Thomas H. Epps, III is an American chemist and the Thomas & Kipp Gutshall Professor of Chemical & Biomolecular Engineering at the University of Delaware. He has a joint appointment in Materials Science & Engineering, and an affiliated appointment in Biomedical Engineering. He serves as the director of the Center for Research in Soft Matter & Polymers, the director of the Center for Hybrid, Active, and Responsive Materials (a National Science Foundation, Materials Research Science and Engineering Center), and the co-director of the Center for Plastics Innovations (A Department of Energy, Energy Frontiers Research Center). His research considers the design, synthesis, characterization, and application of nanostructure-containing polymers related to biobased materials, drug delivery, alternative energy (batteries), nanotemplating, and composite-based personal-protective equipment. He is also the co-founder of Lignolix, which is focused on the valorization of biomass waste.

== Early life and education ==
Epps was born to Ruth Epps, a professor of accounting at Virginia Union University and Virginia Commonwealth University, and Thomas H. Epps, Jr, professor of chemistry at Virginia State University. He grew up in Chesterfield County, Virginia. Epps completed his undergraduate degree at the Massachusetts Institute of Technology. He was one of the first people to be selected as an American Chemical Society Minority Scholar. He remained there for his graduate studies, completing a master's degree in chemical engineering (Practice School) in 1999 before moving to the University of Minnesota for his doctorate. At the University of Minnesota he worked under the supervision of Frank S. Bates. After completing his PhD research, Epps joined the National Institute of Standards and Technology as a National Research Council Fellow in the Polymers Division.

== Research and career ==
In the summer of 2006 Epps joined the University of Delaware. Here his research considers nanostructured assemblies of polymers for a variety of applications. In particular, he has focused on block copolymers; polymers which are composed of two or more chemically dissimilar units. Specifically, Epps develops block copolymers that can assemble into nano-scale structures with carefully controlled molecular shapes, sizes and orientations.
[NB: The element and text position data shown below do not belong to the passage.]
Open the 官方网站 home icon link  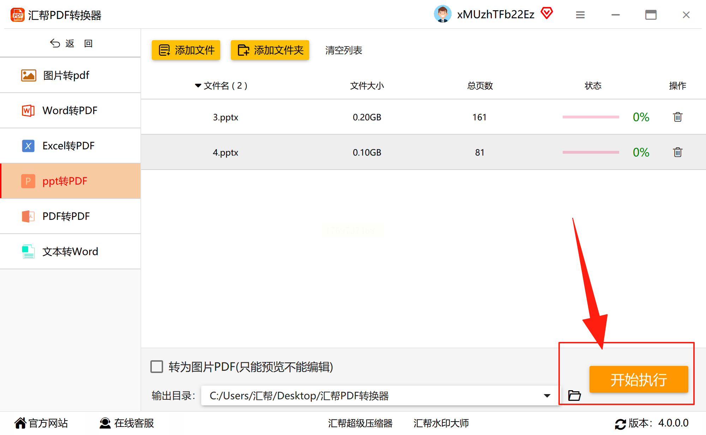(x=20, y=423)
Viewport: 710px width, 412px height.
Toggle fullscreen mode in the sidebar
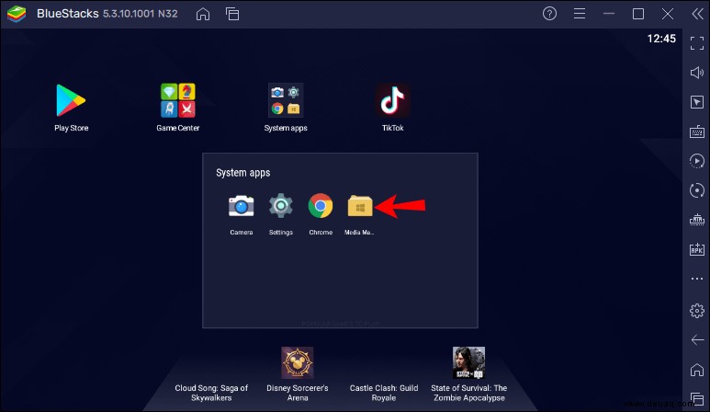pos(697,43)
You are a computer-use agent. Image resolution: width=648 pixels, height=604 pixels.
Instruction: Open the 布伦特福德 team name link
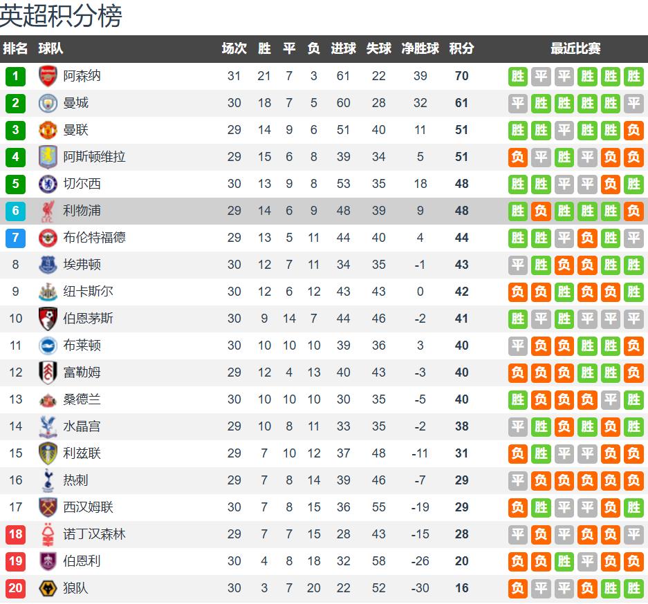[94, 238]
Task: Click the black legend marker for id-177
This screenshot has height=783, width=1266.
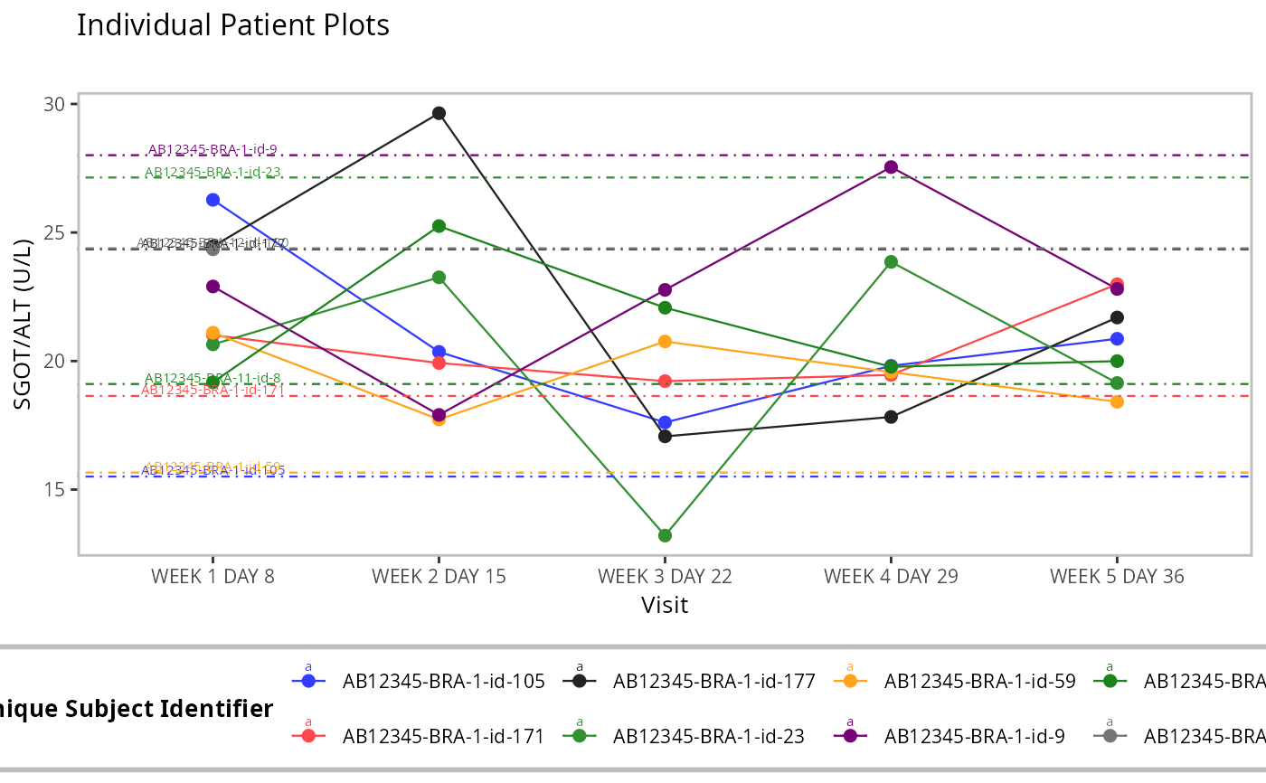Action: (579, 681)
By manipulating the regions between blocks to control phase transitions and intermolecular packing, Epps has studied the interfacial interactions of tapered block copolymers. He also pioneered the development of gradient substrates and free surfaces the deposition of block copolymer thin films. Epps showed that self-assembled monolayers of chlorosilane used in combination with flow-coating and solvent vapour gradients can result in nanostructures with precise optical and electronic properties. Epps spent 2013 as a Martin Luther King Jr. Fellow at Massachusetts Institute of Technology, where he worked with Timothy M. Swager on the self-assembly of polymers.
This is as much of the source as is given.